ESPN Radio’s College GameDay provides marathon coverage

When ESPN’s College GameDay’s television show concludes its morning presentation from Palo Alto, Calif. today, ESPN Radio College GameDay begins.

The show is heard on about 350 ESPN Radio affiliate stations, satellite radio, ESPN and the ESPN Radio app.

Hosts Ryen Russillo, Trevor Matich, and Brad Edwards will provide 7-1/2 hours of updates and analysis of everything happening in college football. Like their television brethren, today the trio will help set the table for the Oregon at Stanford Pac-12 showdown (ABC, 8 p.m. ET).

ESPN Radio College GameDay, which began on air in 1998 but has been touring since 2000, visits the same college campuses the television program does. It kicks off after a simulcast of the television show on the radio station ends around noon Eastern Time.

On Nov. 5 when Front Row visited the radio crew’s setup on the University of Alabama campus, the stage was in the middle of row of elaborate tailgate tents for that night’s game against LSU.

There were no chanting mobs of students, marching bands or madcap mascots that are present for the television show.

Still, “there will probably be 100,000 people outside [of Bryant-Denny Stadium] who have no intention of going into the game,” said Russillo.

Many of those passerby will gather in front of the radio crew’s stage to add atmosphere to the live broadcast –and watch college football on some of the television monitors setup nearby.

“Every now and then, somebody will yell stuff, but it’s not that bad,” Russillo said.

But the job of navigating through all of the relevant college football news — on and off the field — for nearly eight hours is no easy task.

Co-host Matich, the former BYU and NFL lineman who also works Sundays as an analyst for Washington Redskins games and weekdays at ESPN’s Bristol, Conn. headquarters, appreciates Russillo’s presence as “anchor” of the show.

“This guy stays up crazy hours prepping. This show is easy for Brad and myself, because all we do is take [Russillo’s] tee up and run with it,” Matich said.
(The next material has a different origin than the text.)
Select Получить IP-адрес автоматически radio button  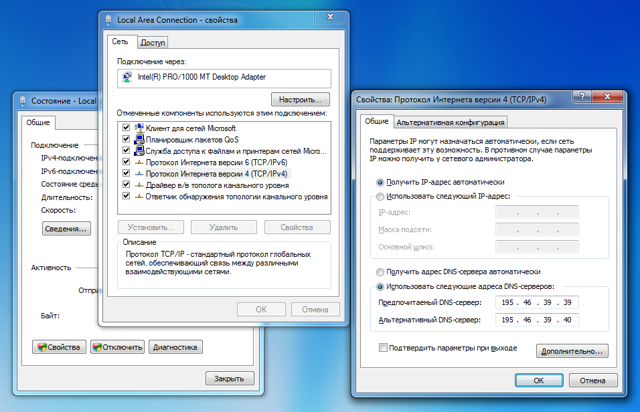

“There’s so much traffic getting in and out of interviews, in and out of breaks, in and out of game scores, in and out of analysis. This guy is like a juggler, juggling a ping-pong ball, a chainsaw and a razor blade and I don’t know how he does it.”

Like Matich and Edwards — the BCS breakdown guru who doubles as an analyst for the televised College GameDay — Russillo has a crazy work schedule during the college football season.
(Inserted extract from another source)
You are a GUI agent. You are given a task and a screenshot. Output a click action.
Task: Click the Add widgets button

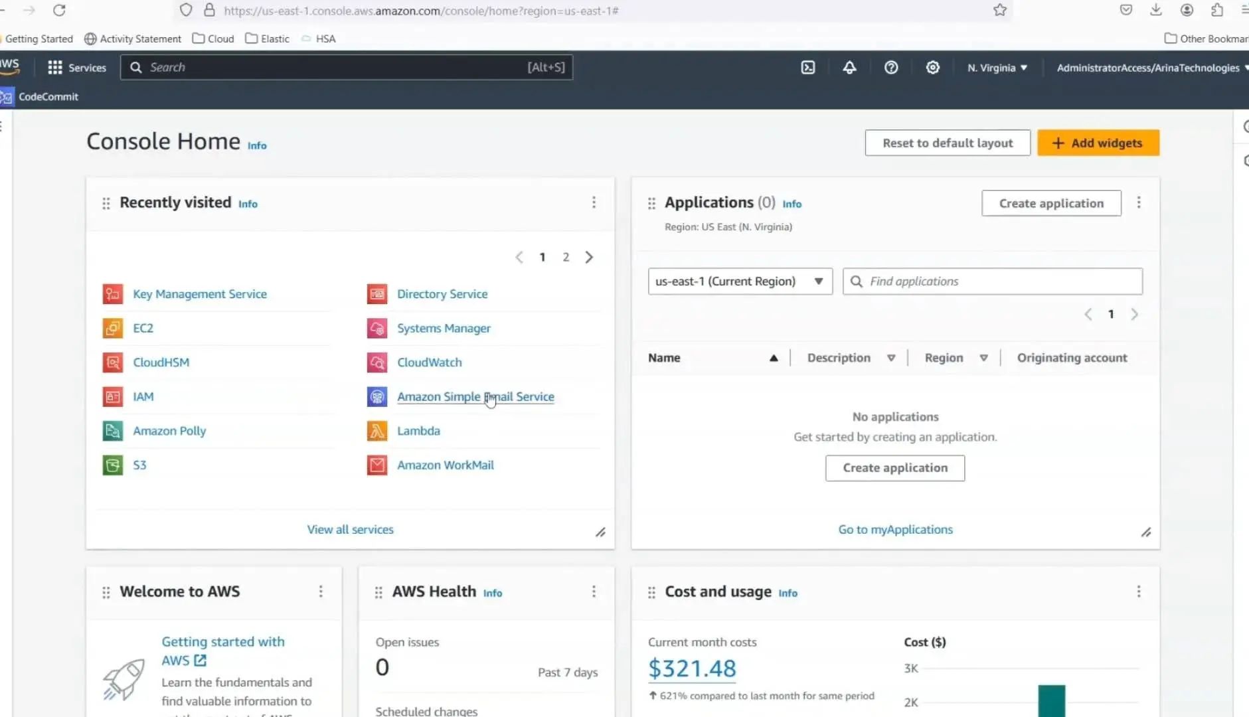pyautogui.click(x=1098, y=143)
Russillo often is a cohost of ESPNRadio’s Scott Van Pelt Show weekdays in the Bristol studios.

“Scott and I talk a lot about college football during the week, so a lot the preparation for [ESPNRadio GameDay] is taken care of in the day-to-day [work],” Russillo said.
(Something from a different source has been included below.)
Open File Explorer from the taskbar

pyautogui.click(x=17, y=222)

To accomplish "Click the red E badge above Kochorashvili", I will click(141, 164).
Being able to see the weekend’s biggest game from the sidelines more than makes up for the hectic schedule, Russillo said.

The television and radio GameDay crews compare notes often.

“We’ll check in with them on Mondays, I’m in there meeting every week at 9 a.m. in Bristol,” producer Steve Coughlin said.

“We’ll bunker down for a good 2 1/2 hours, just brainstorming ideas, content, what we did in the past to try to improve on.”

Said Russillo: “Obviously, [television’s GameDay] is doing a terrific job with what they’re doing from a content standpoint. But we come up with plenty of stuff on our own because we have the window of seven hours to get plenty in there.”